Governor of Zhejiang
- In office 1882–1886

Viceroy of Sichuan
- In office 1886–1895

Personal details
- Born: May 20, 1826 Lujiang County, Anhui
- Died: August 23, 1905 (aged 79) Wuwei County
- Citizenship: Qing Empire
- Children: Liu Tiqian (刘体乾); Liu Tiren (刘体仁); Liu Tixin (刘体信); Liu Tizhi (刘体智);
- Education: Jinshi degree in the Imperial Examination

= Liu Bingzhang =

Liu Bingzhang (刘秉璋 (Liu Ping-chang); May 20, 1826 – August 23, 1905) was a Qing dynasty Chinese scholar-official and general. He served as Governor of Jiangxi and Zhejiang provinces and Viceroy of Sichuan. He was a commander in the civil war against the Taiping Rebellion and Nian Rebellion, and the Battle of Zhenhai during the Sino-French War.

== Early life ==
Liu passed the imperial civil service examination (keju) in 1860 and obtained jinshi, the highest degree.

== Career ==
After obtaining his degree, Liu Bingzhang began his career at the prestigious Hanlin Academy, but was soon sent to the battlefields to help stamp out the Taiping Rebellion. After that, he helped quash the Nian Rebellion. In 1875, he was appointed Governor (xunfu) of Jiangxi Province, but resigned in 1878 in order to return home and fulfill his filial duty for his elderly mother. In 1882, he was appointed Governor of Zhejiang Province, and was responsible for the defense of the Zhejiang coast. In this capacity, he fought in the Battle of Zhenhai against the French fleet. To commemorate the victory, the Chinese government built the Zhenhai Coastal Defense History Museum in Zhenhai, Ningbo in 1997.

------

### Work instructions:
In the Liu Bingzhang biography, why did he resign as Governor of Jiangxi in 1878? Answer in one to three sentences.

### Information shown:
------

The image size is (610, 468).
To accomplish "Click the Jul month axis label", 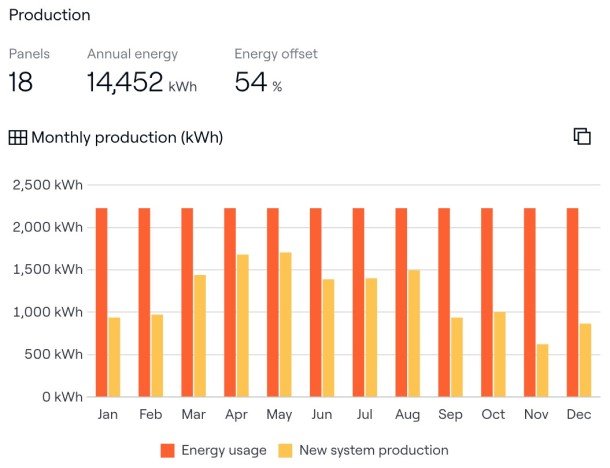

------

### Written solution:
He resigned so he could return home and fulfill his filial duty to his elderly mother.